===== DATA SHOWN

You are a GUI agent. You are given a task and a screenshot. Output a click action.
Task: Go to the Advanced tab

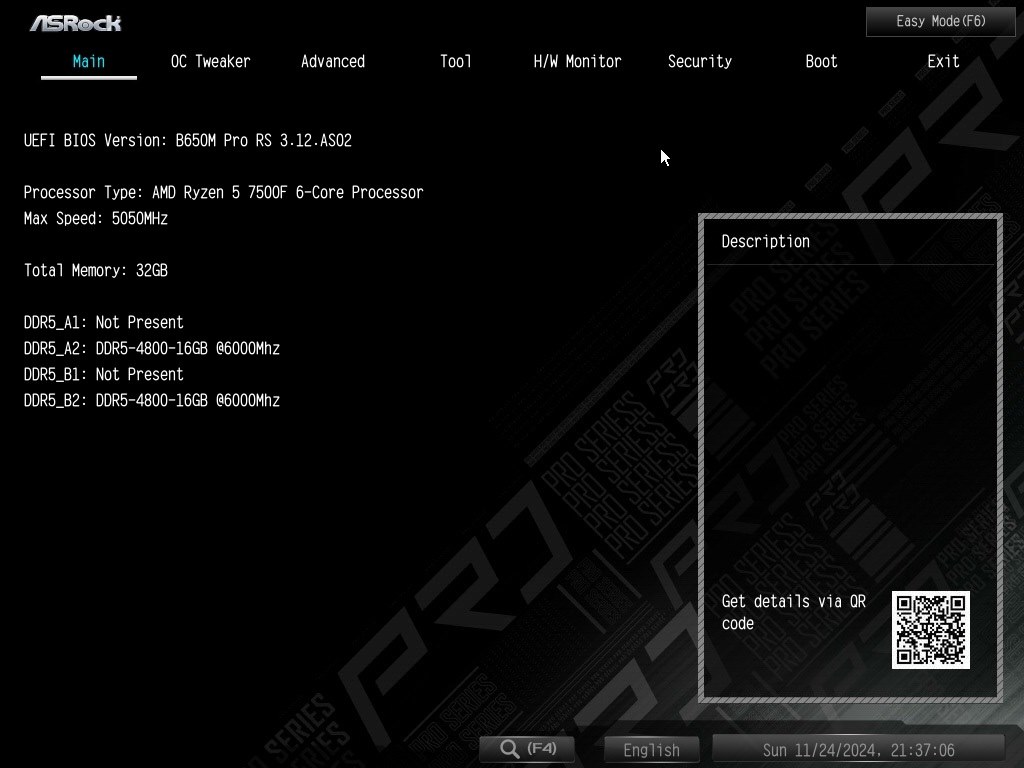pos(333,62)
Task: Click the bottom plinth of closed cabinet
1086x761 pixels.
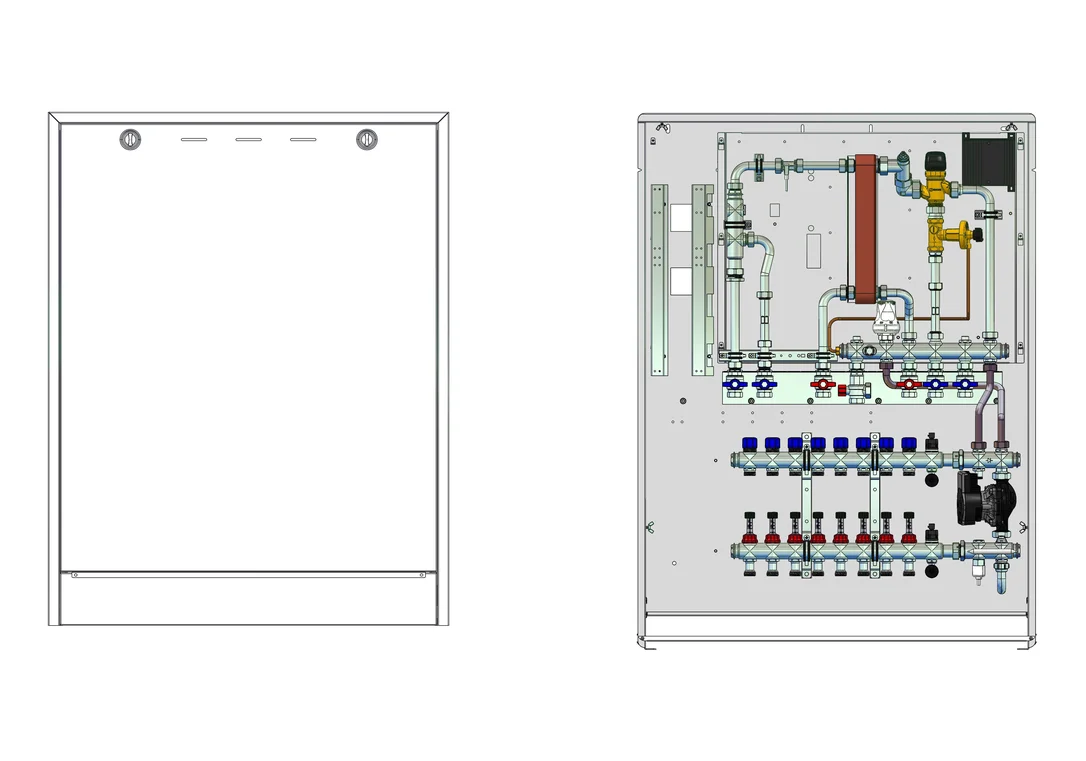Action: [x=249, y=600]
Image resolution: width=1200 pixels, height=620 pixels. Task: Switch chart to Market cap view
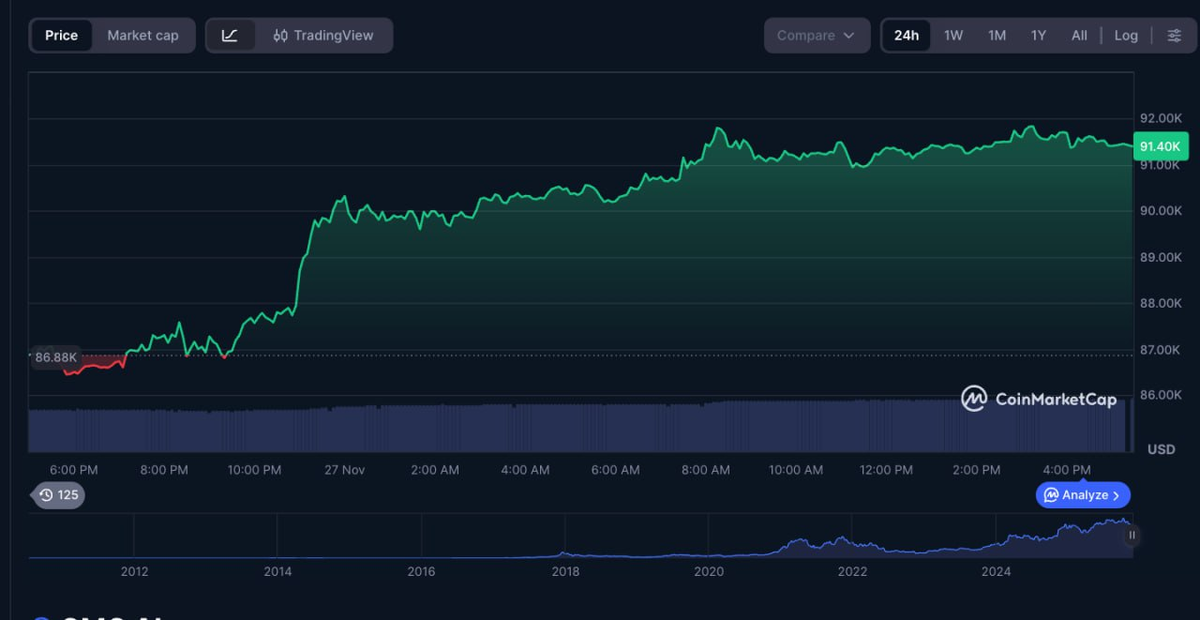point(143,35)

==========
===== DATA SHOWN

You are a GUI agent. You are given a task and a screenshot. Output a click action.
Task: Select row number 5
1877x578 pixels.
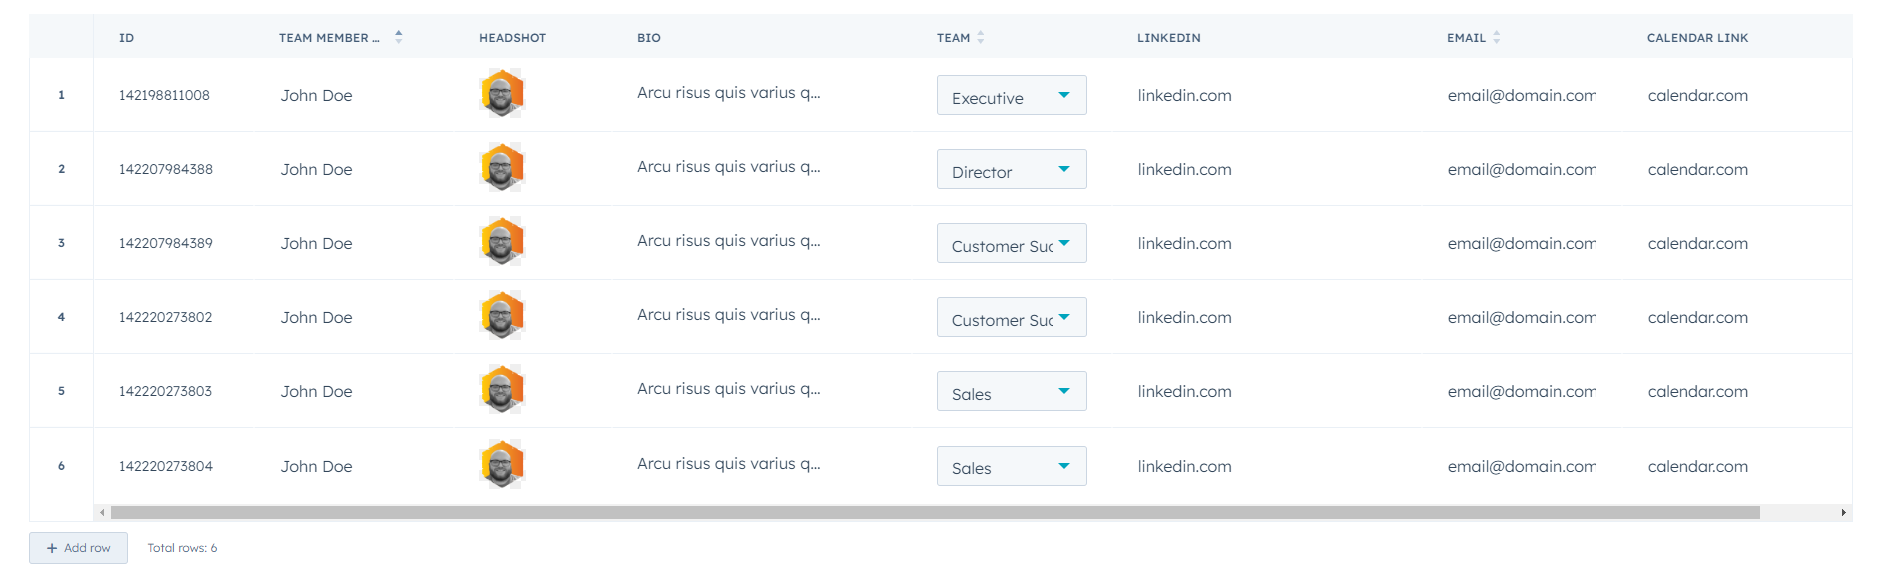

==========

■ WHAT IS REQUIRED
Count the lines of the entries above that contain the word "pixels" and give only that number.

■ SOLUTION TO THIS EXERCISE
3